-- start Source passage --

AP Intelligence Writer
TAMPA, Fla. (AP) - The State Department has launched a different sort of raid against al-Qaida, engaging in a cat and mouse game to replace anti-American al-Qaida ads on Yemeni tribal websites.
Secretary of State Hillary Rodham Clinton said Wednesday that experts based at the State Department swapped al-Qaida ads on Yemeni websites bragging about killing Americans with ones showing the deadly impact of al-Qaida tactics on Yemenis themselves.
"Our team plastered the same sites with altered versions of the ads that showed the toll al-Qaida attacks have taken on the Yemeni people," Clinton said.
In response, "Extremists are publicly venting their frustration and asking supporters not to believe everything they read on the Internet," she said.
Clinton says the cyber maneuver was launched by an interagency group of specialists, including diplomats, special operators and intelligence analysts, housed at the State Department. Called the Center for Strategic Counterterrorism Communications, its experts patrol the Internet and social media to counter al-Qaida's attempts to recruit new followers.
"Together, they will work to pre-empt, discredit and outmaneuver extremist propaganda," Clinton said.
Rather than hacking the sites covertly, the State Department specialists challenge the extremists in open forums.

-- end Source passage --

- _Given problem A_
According to the news article on the State Department's campaign against al-Qaida ads, what is the name of the interagency group behind it?
- _Given problem B_
Duplicate the part of the article on the State Department's campaign against al-Qaida ads that begins at the words "Secretary of State" and stops after "on Yemenis themselves.".
- _Given problem C_
Pick up the news article about the State Department's campaign against al-Qaida ads and keep writing after its final sentence.

-- start Supplied data --

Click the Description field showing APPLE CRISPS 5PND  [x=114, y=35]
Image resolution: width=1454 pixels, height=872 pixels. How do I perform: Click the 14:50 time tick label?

-- end Supplied data --

- _Final result A_
The Center for Strategic Counterterrorism Communications.

- _Final result B_
Secretary of State Hillary Rodham Clinton said Wednesday that experts based at the State Department swapped al-Qaida ads on Yemeni websites bragging about killing Americans with ones showing the deadly impact of al-Qaida tactics on Yemenis themselves.

- _Final result C_
"We parody and poke holes in what they do," a State Department official explained, in a cyber "cat and mouse game."
The official spoke on condition of anonymity to because he was not authorized to describe the process publicly.
Last week, AQAP launched a new series of banner attack ads focusing on them fighting the Americans, with U.S.-flag-draped coffins, the official explained.
The State Department team countered the attack by buying space on the same site with new ads, featuring the coffins of Yemeni civilians.
Clinton described the cyber effort as part of a larger, multipronged attack on terrorism that goes beyond attacks like the Navy SEAL raid that killed Osama bin Laden to include the propaganda battle, and the longer, slower campaign of diplomats working alongside special operations troops to shore up local governments and economies and train local forces.
Clinton was speaking alongside Adm. Bill McRaven, head of the U.S. Special Operations Command, at a conference of hundreds of U.S. and international special operations commanders _ the two senior leaders sending a tacit message to their sometimes warring tribes of troops and diplomats that they have to get along.
Yemen is considered both a model and a test case of that effort. U.S. diplomats have been working to stabilize the fledgling government of President Abed Rabbo Mansour Hadi, who replaced ousted Yemeni strongman Ali Abdullah Saleh. Saleh stepped down in February as part of a U.S.-backed power-transfer deal brokered by Gulf Arab countries aimed at ending political unrest in the country after a yearlong uprising.
Hadi has faced the twin challenges of Saleh loyalists refusing to relinquish their government and military posts, and of al-Qaida attacks in the south, where the group has established a large safe haven from which to attack Yemeni troops.
The White House responded by issuing an executive order last week threatening sanctions against individuals who challenge Hadi's government. It also dispatched a new batch of special operations forces to train Yemen's army to help withstand al-Qaida attacks that have killed hundreds of Yemeni troops.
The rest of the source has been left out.